Very few people enjoy job interviews. Some people get the sweats or stomach aches, others actually tremble at the thought of engaging in such a high-stakes conversation. The fact that most interviews these days are virtual doesn’t help. In fact, it may feel especially daunting to try to connect with your interviewer over Zoom.
We sat down with Deborah Grayson-Riegel, communication instructor, expert, and coach, to talk about a few practical ways for you to prepare for your interview. Try these exercises if you're looking to overcome those interview jitters and better connect with your audience.
Get to know your audience.
With any communication—especially a job interview—you should always start with your audience. However, shares Grayson Riegel, sometimes this doesn't always come easy. "We so often get focused on 'What do I want to say?', 'What do I want to convince somebody of?', 'What do I want?', 'What's the knowledge I want to demonstrate?' However, to be a good communicator, you need to put your needs and interests behind the needs and interests of your listener."
Try this: Ask yourself the below questions.
- "What is keeping my audience up at night?”

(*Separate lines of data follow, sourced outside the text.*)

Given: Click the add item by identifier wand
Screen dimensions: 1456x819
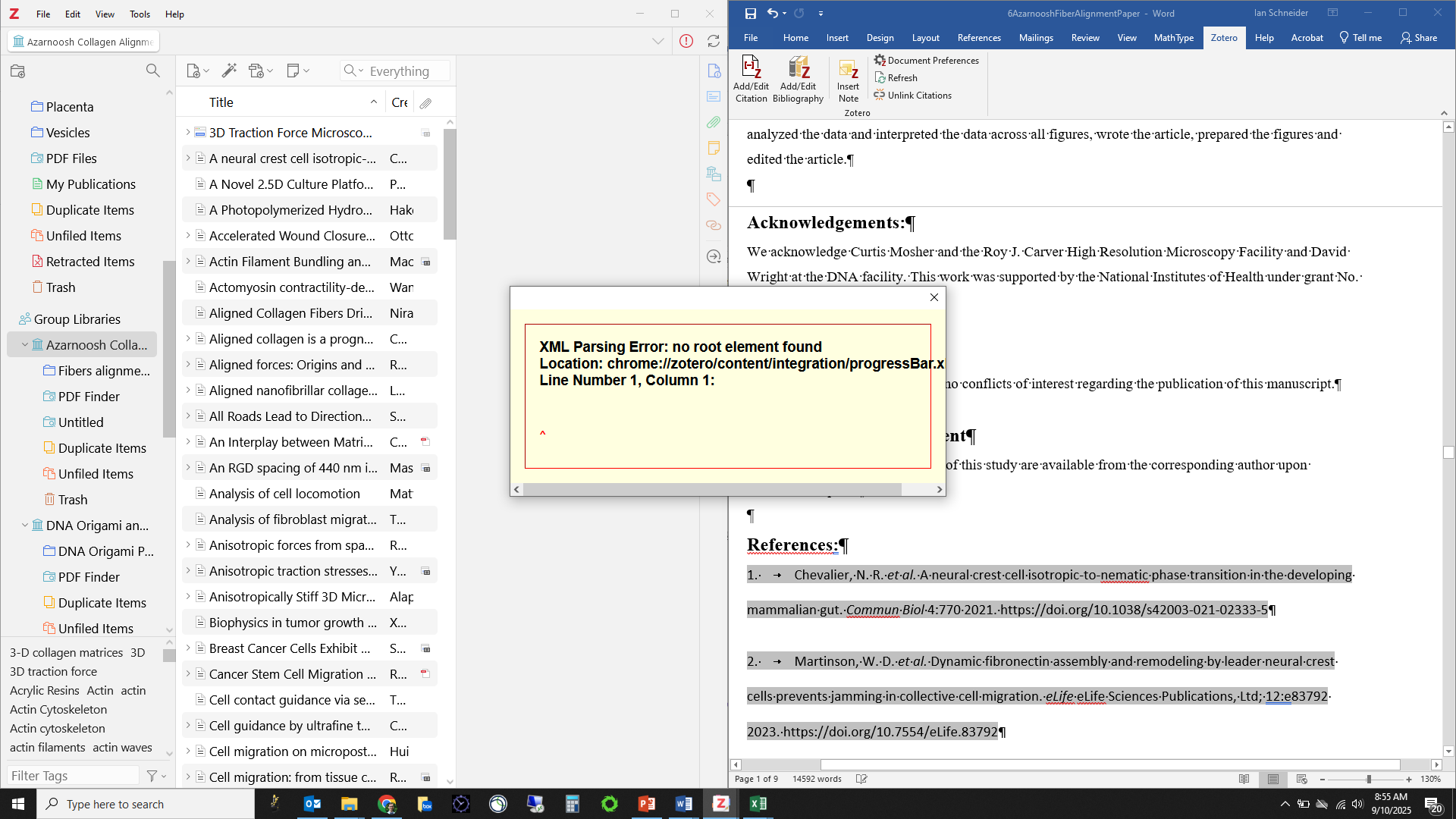Looking at the screenshot, I should [x=229, y=71].
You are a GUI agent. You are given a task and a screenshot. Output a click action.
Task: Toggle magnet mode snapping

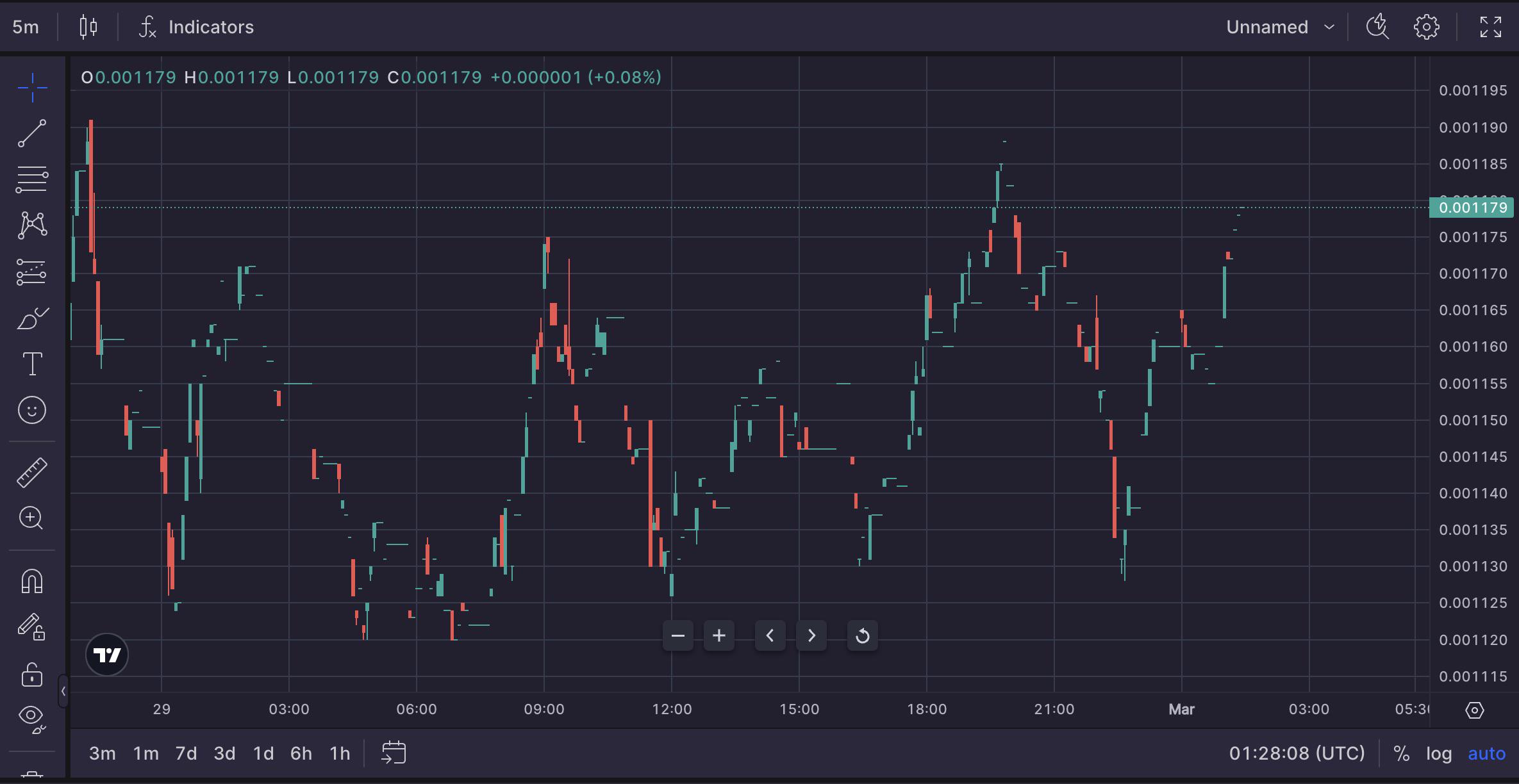32,581
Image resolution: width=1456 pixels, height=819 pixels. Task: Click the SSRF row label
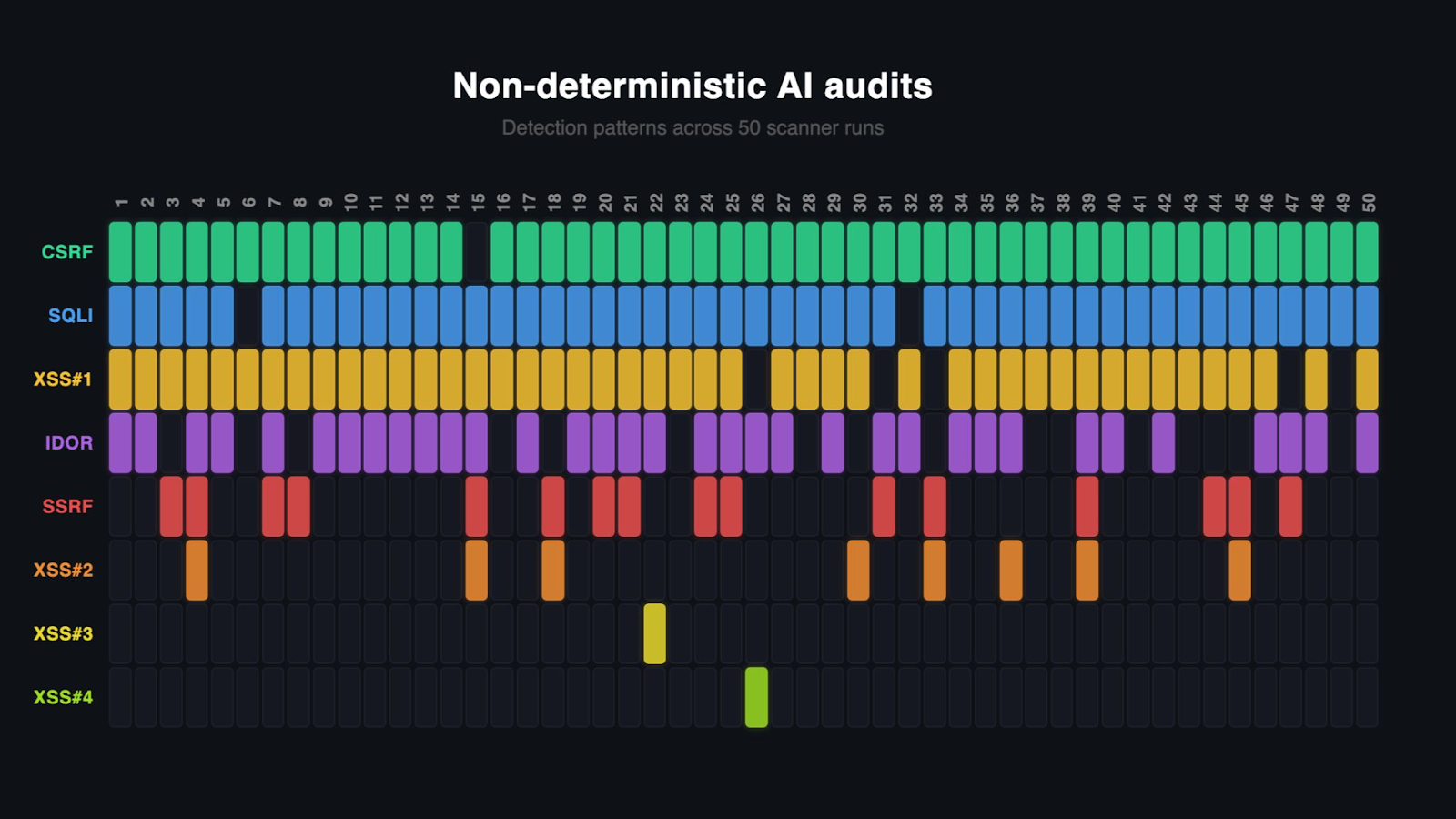pos(66,506)
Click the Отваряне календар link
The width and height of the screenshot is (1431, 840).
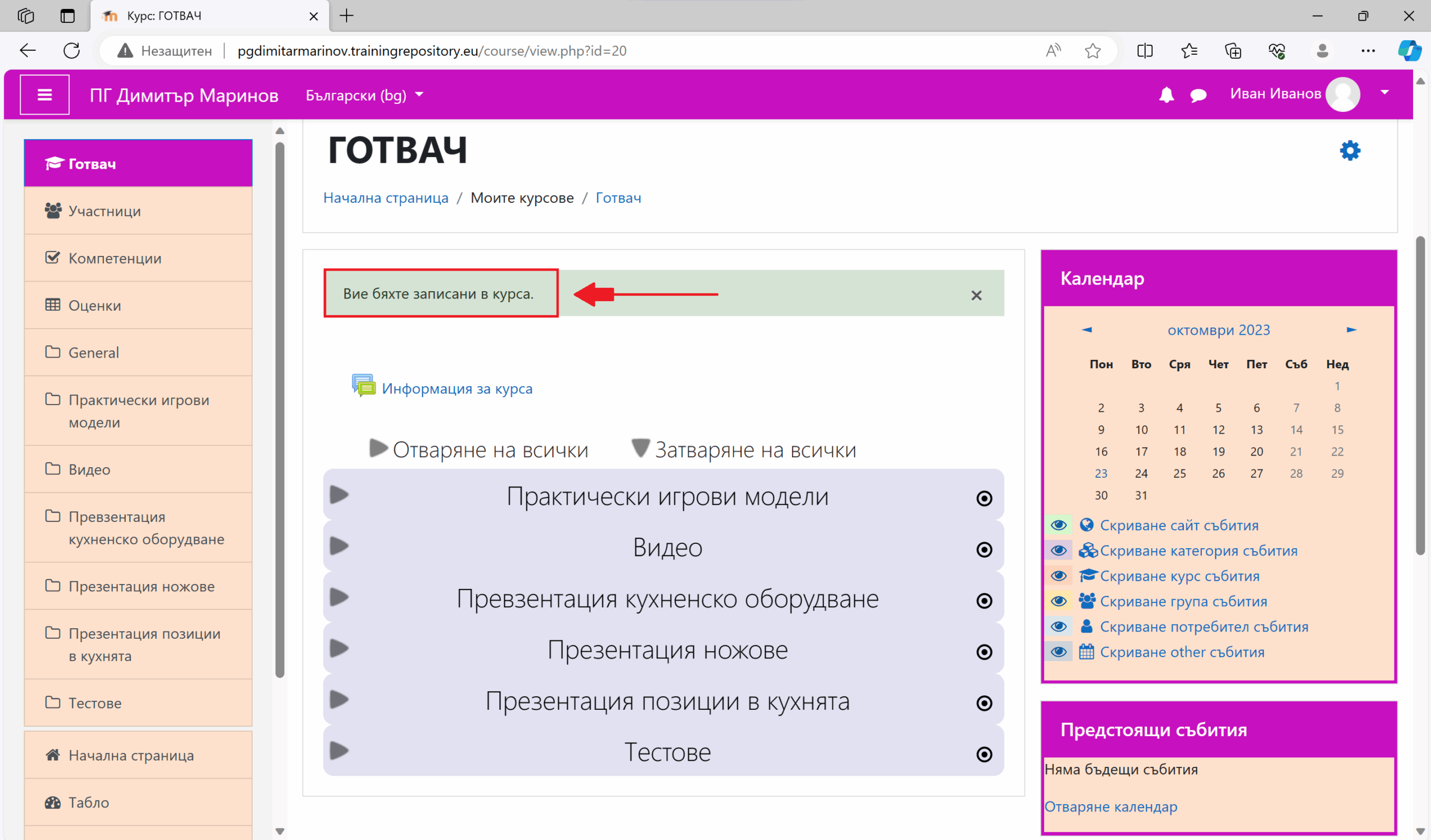click(1110, 806)
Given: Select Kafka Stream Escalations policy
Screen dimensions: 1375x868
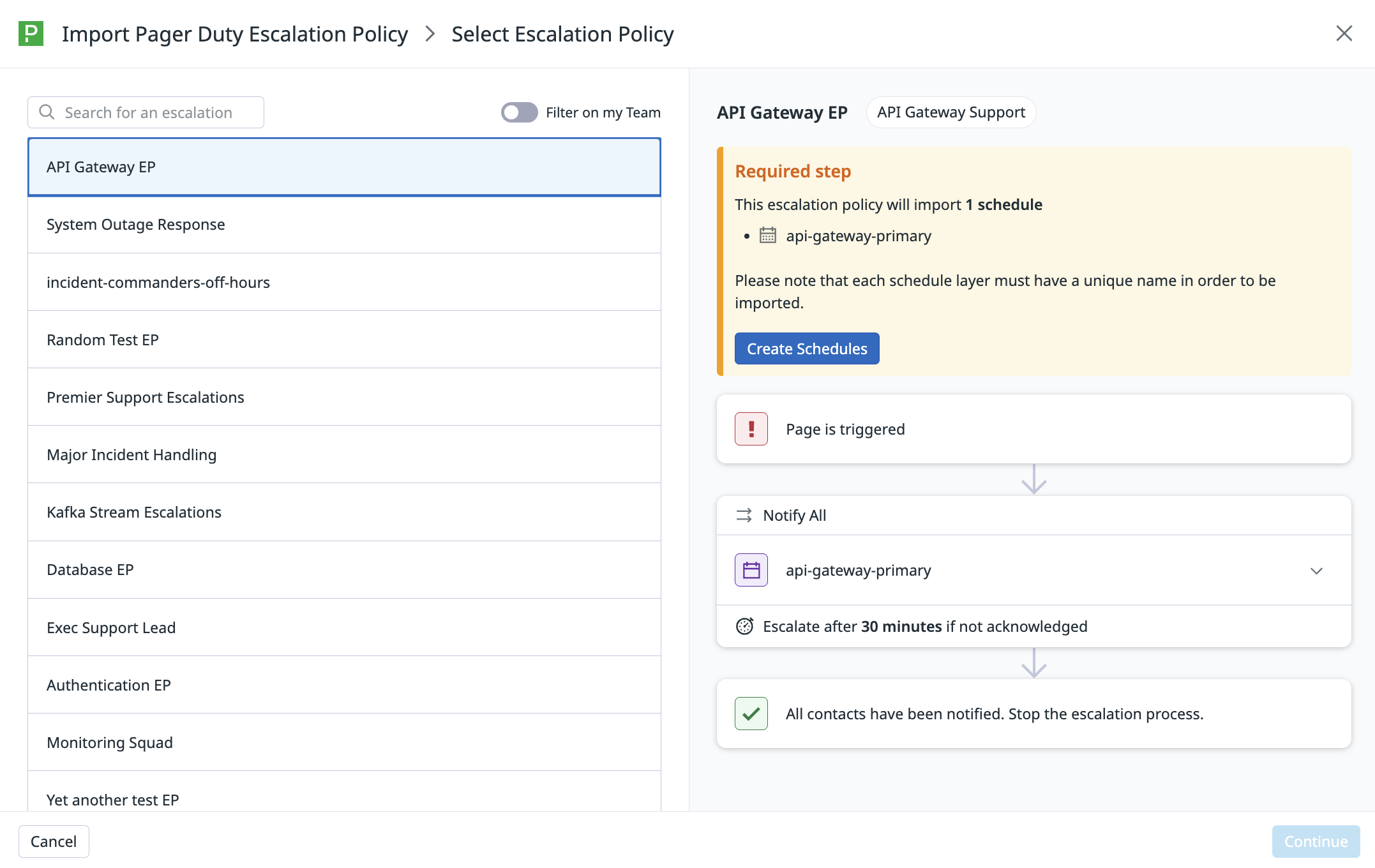Looking at the screenshot, I should [344, 512].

- “What is getting my audience out of bed in the morning?”
Essentially, you should be seeking to learn the worries and concerns of your audience. "How do your skills and your knowledge solve a problem for your audience?" asks Grayson Riegel.
Embrace the butterflies.
If you’re interviewing for a role, it is actually a good sign if you’re a little nervous. "That means that this is that matters, and there’s something valuable at stake," says Grayson Riegel. You can capitalize on this— you have a vested interest in this communication ending with a positive outcome, and you’re motivated.
Try this: Mentally and physically prepare for your interview.
While butterflies are a good sign, you don’t necessarily want them to completely take over. To keep nerves at bay and ensure that you’re exuding confidence, you’ll need to prepare both mentally and physically.
Grayson Riegel advises to try these three steps to prepare:
- Start by calling yourself by name. "When I call myself, ‘Deb,’ I'm talking to myself like a mentor, a coach, or a friend, as opposed to ‘I,’ which says, 'What I? We’re all the same person.'"
- Next, give yourself one piece of helpful, concrete advice. "So now I might say, 'Deb, speak more slowly.'"
- Now, put it all into context. "First, you might start by growing the context. For example, I’d say, 'Deb, remember to speak more slowly and take pauses so that people can understand. And remember you have this once-in-a-lifetime opportunity to change the way young associates present.' If that feels overwhelming, you can shrink the opportunity to reduce anxiety. So, the way self-talk might look here would be, 'Deb, remember to speak slowly and take pauses so people can understand. And remember, even if you screw this up at the end of the day, your family still loves you unconditionally.'"
"This works to slow your body down," explains Grayson Riegel. "It sends a message to your heart to let it know there is enough oxygen flowing through your body and it can calm itself down. In doing that, this can take the color away from your cheeks, slow down your sweat glands, and even reduce 'the shakes.'"
This leads us to another useful tip from Grayson Riegel—don’t hide the shakes. "Oftentimes when presenting or interviewing, we have a tendency to want to hide flaws, but try to not actively attempt to hide shaky hands or a shaky voice," says Grayson Riegel. This may seem counterintuitive. However, though people feel like if they hold their hands together people won't see them shaking, it actually usually will have the opposite effect. It will just put a giant spotlight on the fact that you’re shaking.
So what should you do instead? "Instead, if your hands are shaking, make bigger gestures than you normally would—that will hide any sort of shake or tremble," shares Grayson Riegel. "If your voice is shaking, don't lower it. Speak louder. Speaking in a louder tone of voice will hide that shake and will convey confidence in a way that speaking in a quieter voice does not."
About Deborah Grayson Riegel
Deborah Grayson Riegel is a keynote speaker and consultant who teaches leadership communication for Wharton Business School and Columbia Business School. She is a regular contributor for Harvard Business Review, Inc., Psychology Today, Forbes, and Fast Company. She consults and speaks for clients across many industries, including several law firms in the AmLaw 100.